Fix dangling ref in m_errormgr.c + report all uninit fields in a syscall param

Some syscall verification code is allocating memory to generate 
the string used to build an error, e.g. syswrap-generic.c verifying fields of
e.g socket addresses (pre_mem_read_sockaddr) or sendmsg/recvmsg args 
(msghdr_foreachfield)

The allocated pointer was copied in the error created by VG_(maybe_record_error).

This was wrong for 2 reasons:
1. If the error is a new error, it is stored in a list of errors,
   but the string memory was freed by pre_mem_read_sockaddr, msghdr_foreachfield, ...
   This causes a dangling reference. Was at least visible when giving -v, which
   re-prints all errors at the end of execution.
   Probably this could have some consequences during run while generating new errors,
   and comparing for equality with a recorded error having a dangling reference.
2. the same allocated string is re-used for each piece/field of the verified struct.
   The code in mc_errors.c that checks that 2 errors are identical was then wrongly
   considereing that 2 successive errors for 2 different fields for the same syscall
   arg are identical, just because the error string happened to be produced at
   the same address.
(it is believed that initially, the error string was assumed to be a static
string, which is not the case anymore, causing the above 2 problems).

Changes:
* The fix consists in duplicating in m_errormgr.c the given error string when
  the error is recorded. In other words, the error string is now duplicated similarly
  to the (optional) extra component of the error.

* memcheck/tests/linux/rfcomm.c test modified as now an error is reported
  for each uninit field.

* socketaddr unknown family is also better reported (using sa_data field name,
  rather than an empty field name.

* minor reformatting in m_errormgr.c, to be below 80 characters.

Some notes:
1. the string is only duplicated if the error is recorded
   (ie. printed or the first time an error matches a suppression).
   The string is not duplicated for duplicated errors or following errors
   matching the first (suppressed) error.
   The string is also not duplicated for 'unique errors' (that are printed
   and then not recorded).

DIRECTIVES:
(a) Name every source or test file that the commit message above refers to by file name.
(b) Using the commit message above, answer each question on its own line:
(i) Which option made the dangling reference visible by re-printing all errors at the end of execution?
(ii) What field name is now used when reporting a socket address of unknown family?
(iii) Below what line length was m_errormgr.c reformatted?
(c) Write the next part of the commit message above, picking up after its final sentence.

DATA:
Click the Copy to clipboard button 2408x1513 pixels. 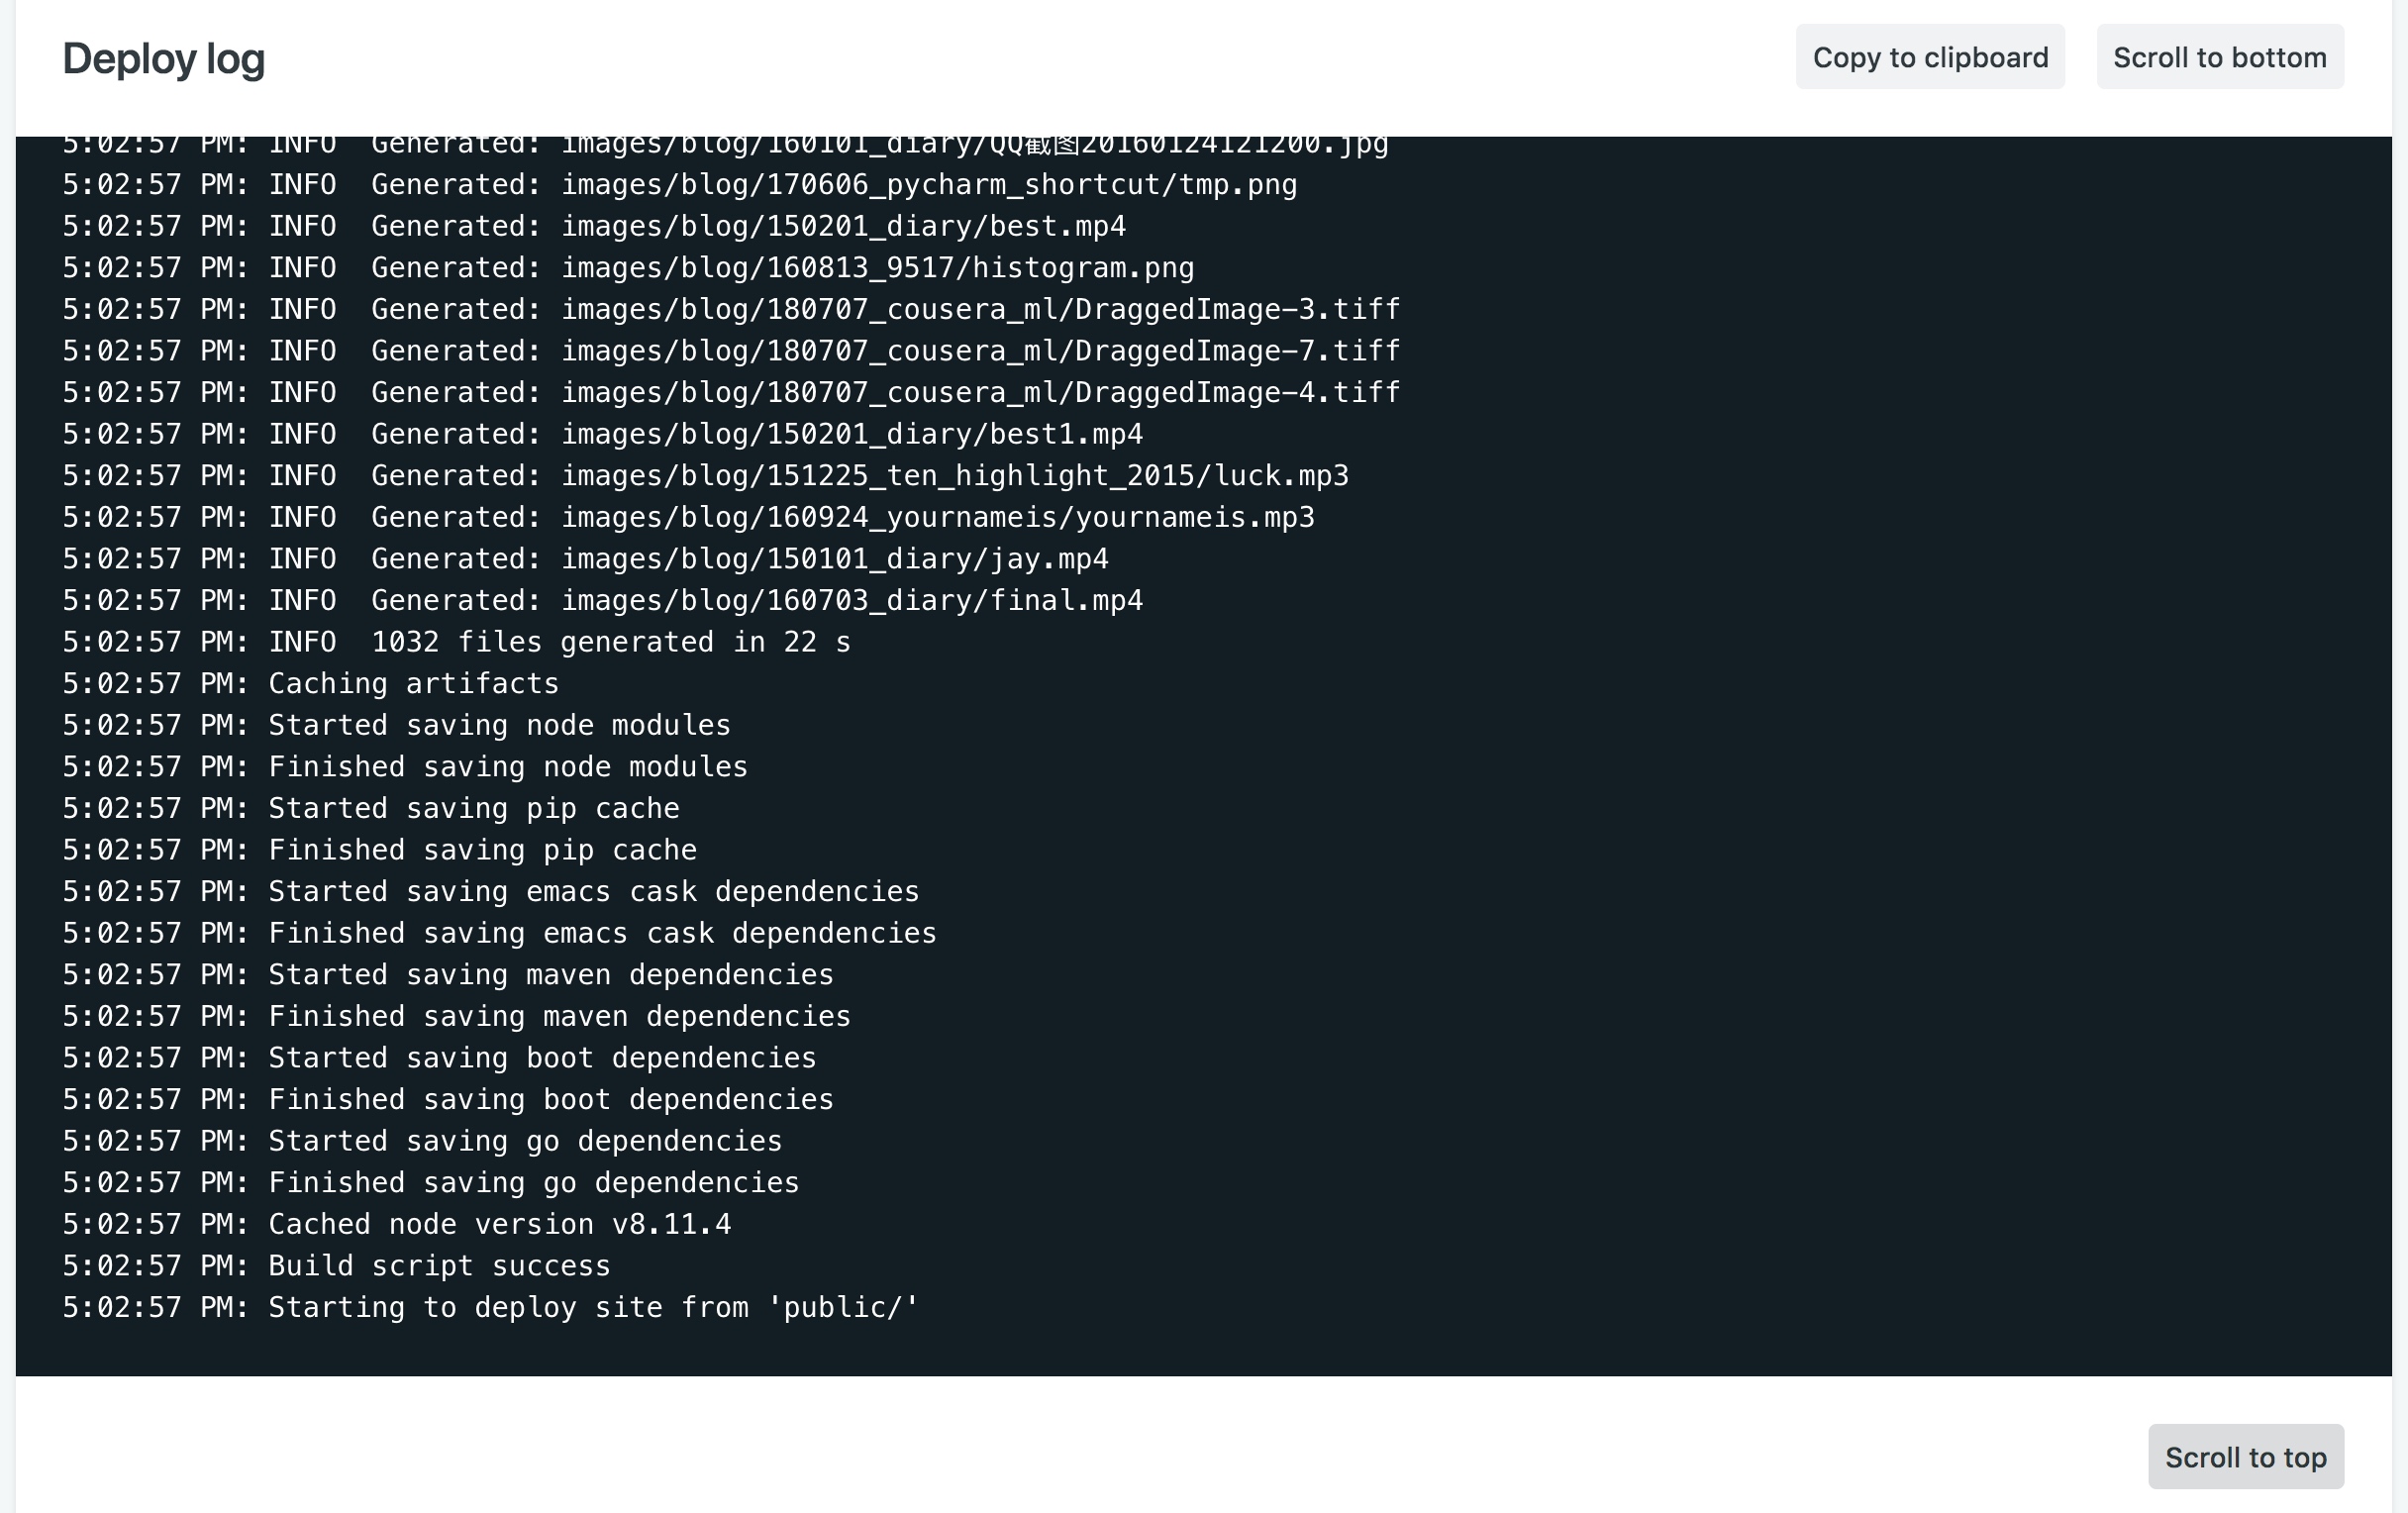click(x=1929, y=57)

RESULTS:
(a) syswrap-generic.c, m_errormgr.c, mc_errors.c, memcheck/tests/linux/rfcomm.c

(b)
(i) -v
(ii) sa_data
(iii) 80 characters

(c)
2. duplicating the string for each recorded error is not deemed to
   use a lot of memory:
     * error strings are usually NULL or short (often 10 bytes or so).
     * we expect no program has a huge number of errors
   If ever this string duplicate would be significant, having a DedupPoolAlloc
   in m_errormgr.c for these strings would reduce this memory (as we expect to
   have very few different strings, even with millions of errors).



git-svn-id: svn://svn.valgrind.org/valgrind/trunk@14214 a5019735-40e9-0310-863c-91ae7b9d1cf9
diff --git a/NEWS b/NEWS
index 645bbf5..1231937 100644
--- a/NEWS
+++ b/NEWS
@@ -16,6 +16,10 @@
   - new leak check heuristic 'length64' to detect interior pointers
     pointing at offset 64bit of a block, when the first 8 bytes contains
     the block size - 8. This is e.g. used by sqlite3MemMalloc.
+  - if a syscall param (e.g. bind struct sockaddr, sendmsg struct msghdr,
+    ...) has several fields not initialised, an error is now reported for
+    each field. Previously, an error was reported only for the first wrong
+    field.
 
 * Helgrind:
   - Race condition error message with allocated blocks also show
diff --git a/coregrind/m_errormgr.c b/coregrind/m_errormgr.c
index e7de4eb..3143d78 100644
--- a/coregrind/m_errormgr.c
+++ b/coregrind/m_errormgr.c
@@ -677,7 +677,8 @@
    All detected errors are notified here; this routine decides if/when the
    user should see the error. */
 void VG_(maybe_record_error) ( ThreadId tid, 
-                               ErrorKind ekind, Addr a, const HChar* s, void* extra )
+                               ErrorKind ekind, Addr a, 
+                               const HChar* s, void* extra )
 {
           Error  err;
           Error* p;
@@ -818,9 +819,17 @@
          break;
    }
 
+   /* copy the error string, if there is one.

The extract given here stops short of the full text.